Information shown:
↓↓↓
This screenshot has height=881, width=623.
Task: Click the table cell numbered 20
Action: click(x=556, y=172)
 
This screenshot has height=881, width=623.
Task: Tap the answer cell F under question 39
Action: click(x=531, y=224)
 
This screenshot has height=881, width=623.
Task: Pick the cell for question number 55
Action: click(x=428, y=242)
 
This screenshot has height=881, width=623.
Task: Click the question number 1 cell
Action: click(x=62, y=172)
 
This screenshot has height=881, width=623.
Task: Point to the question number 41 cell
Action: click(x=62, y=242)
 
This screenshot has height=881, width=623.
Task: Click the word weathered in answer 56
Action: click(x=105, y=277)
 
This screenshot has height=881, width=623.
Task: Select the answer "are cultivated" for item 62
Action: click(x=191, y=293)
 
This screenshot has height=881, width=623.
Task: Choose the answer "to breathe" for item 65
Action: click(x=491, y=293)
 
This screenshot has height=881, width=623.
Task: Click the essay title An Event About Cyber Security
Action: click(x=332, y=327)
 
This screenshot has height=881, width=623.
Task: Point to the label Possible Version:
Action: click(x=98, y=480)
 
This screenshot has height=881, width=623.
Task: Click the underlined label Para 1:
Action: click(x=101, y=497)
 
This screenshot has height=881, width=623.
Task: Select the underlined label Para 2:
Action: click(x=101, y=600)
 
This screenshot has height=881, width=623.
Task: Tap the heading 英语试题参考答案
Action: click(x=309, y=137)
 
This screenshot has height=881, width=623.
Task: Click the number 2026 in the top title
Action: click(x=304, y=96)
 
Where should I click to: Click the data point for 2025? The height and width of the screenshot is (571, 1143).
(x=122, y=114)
↑↑↑
↓↓↓
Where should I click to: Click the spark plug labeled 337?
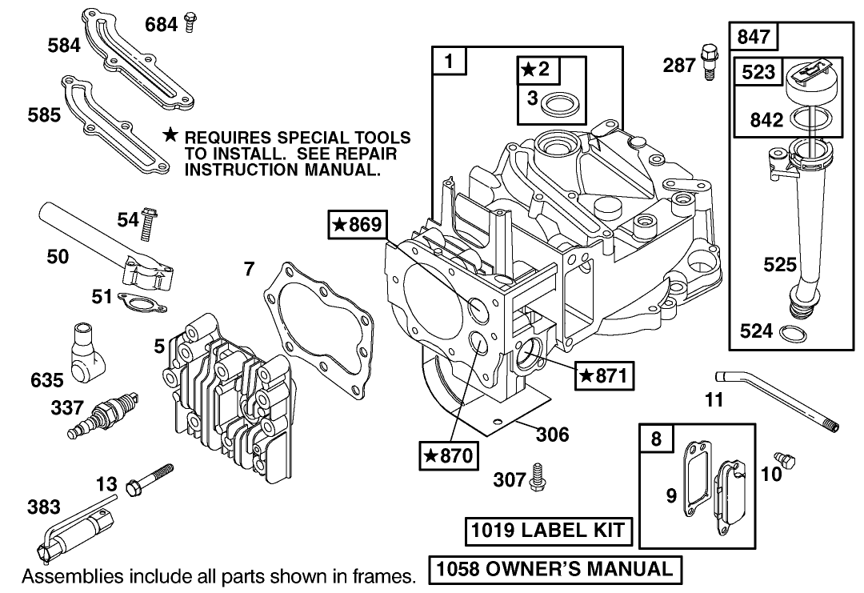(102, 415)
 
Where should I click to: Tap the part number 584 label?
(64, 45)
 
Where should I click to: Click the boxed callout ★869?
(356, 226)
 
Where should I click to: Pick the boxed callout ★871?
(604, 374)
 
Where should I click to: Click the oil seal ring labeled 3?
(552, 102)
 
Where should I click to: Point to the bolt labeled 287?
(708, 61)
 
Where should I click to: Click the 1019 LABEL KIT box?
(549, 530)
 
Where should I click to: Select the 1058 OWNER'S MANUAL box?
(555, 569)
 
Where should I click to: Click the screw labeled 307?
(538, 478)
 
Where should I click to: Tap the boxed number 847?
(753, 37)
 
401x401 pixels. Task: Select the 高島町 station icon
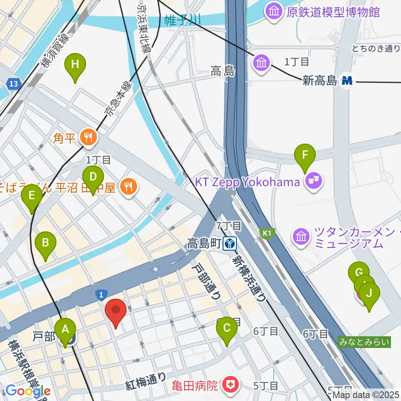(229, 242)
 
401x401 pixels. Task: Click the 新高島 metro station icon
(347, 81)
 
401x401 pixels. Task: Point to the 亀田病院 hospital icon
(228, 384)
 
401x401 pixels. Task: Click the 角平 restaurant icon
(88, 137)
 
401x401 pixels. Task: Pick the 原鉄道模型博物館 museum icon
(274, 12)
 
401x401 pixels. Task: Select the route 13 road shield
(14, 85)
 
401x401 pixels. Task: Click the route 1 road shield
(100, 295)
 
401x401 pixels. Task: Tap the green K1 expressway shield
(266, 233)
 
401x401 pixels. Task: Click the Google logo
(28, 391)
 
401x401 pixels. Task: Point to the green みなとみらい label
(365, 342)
↑↑↑
↓↓↓
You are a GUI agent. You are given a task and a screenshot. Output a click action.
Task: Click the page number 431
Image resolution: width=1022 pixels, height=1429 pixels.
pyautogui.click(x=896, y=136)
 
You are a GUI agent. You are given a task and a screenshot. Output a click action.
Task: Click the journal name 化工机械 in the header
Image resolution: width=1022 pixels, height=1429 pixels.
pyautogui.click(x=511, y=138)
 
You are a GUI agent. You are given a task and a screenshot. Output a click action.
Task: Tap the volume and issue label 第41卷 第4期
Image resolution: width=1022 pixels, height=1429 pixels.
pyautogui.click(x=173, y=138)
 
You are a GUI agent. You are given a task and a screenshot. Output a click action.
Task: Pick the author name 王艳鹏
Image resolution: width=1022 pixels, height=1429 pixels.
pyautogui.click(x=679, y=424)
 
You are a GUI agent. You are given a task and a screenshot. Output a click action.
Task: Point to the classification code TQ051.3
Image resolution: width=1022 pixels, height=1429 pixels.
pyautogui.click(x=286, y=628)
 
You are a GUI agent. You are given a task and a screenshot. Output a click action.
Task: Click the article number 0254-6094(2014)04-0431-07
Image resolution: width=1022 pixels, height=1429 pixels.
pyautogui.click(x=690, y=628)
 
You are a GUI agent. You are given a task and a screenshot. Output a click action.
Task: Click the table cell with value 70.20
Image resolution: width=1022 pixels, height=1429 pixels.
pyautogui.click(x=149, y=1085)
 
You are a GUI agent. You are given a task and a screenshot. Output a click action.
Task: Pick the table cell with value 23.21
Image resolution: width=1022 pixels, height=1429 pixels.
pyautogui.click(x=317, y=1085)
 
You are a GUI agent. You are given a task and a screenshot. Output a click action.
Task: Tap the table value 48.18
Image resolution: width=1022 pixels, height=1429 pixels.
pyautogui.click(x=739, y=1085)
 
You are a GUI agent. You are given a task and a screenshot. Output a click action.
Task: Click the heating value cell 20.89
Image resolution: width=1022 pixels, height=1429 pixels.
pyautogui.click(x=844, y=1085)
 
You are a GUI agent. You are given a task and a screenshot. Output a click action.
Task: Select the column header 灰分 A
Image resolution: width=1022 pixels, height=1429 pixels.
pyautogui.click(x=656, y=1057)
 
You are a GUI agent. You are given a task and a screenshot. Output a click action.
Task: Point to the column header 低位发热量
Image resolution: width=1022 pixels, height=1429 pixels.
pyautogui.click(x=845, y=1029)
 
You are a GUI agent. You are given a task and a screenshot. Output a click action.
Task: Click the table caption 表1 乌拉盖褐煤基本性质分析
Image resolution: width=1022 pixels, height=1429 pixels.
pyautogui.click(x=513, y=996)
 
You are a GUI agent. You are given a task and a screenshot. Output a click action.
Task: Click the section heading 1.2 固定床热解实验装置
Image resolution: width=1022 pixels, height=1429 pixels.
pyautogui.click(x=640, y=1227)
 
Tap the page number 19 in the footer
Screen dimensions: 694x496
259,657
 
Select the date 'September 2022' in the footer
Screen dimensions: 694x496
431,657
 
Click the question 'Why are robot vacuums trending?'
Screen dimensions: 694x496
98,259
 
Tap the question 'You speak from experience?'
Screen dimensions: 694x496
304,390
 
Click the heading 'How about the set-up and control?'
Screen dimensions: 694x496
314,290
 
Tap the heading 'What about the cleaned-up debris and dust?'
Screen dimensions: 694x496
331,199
↑↑↑
Which lines in the records contain the word "route"? Copy each of them.

401x401 pixels. Task: Select the route 13 road shield
401x401 pixels. Task: Click the route 1 road shield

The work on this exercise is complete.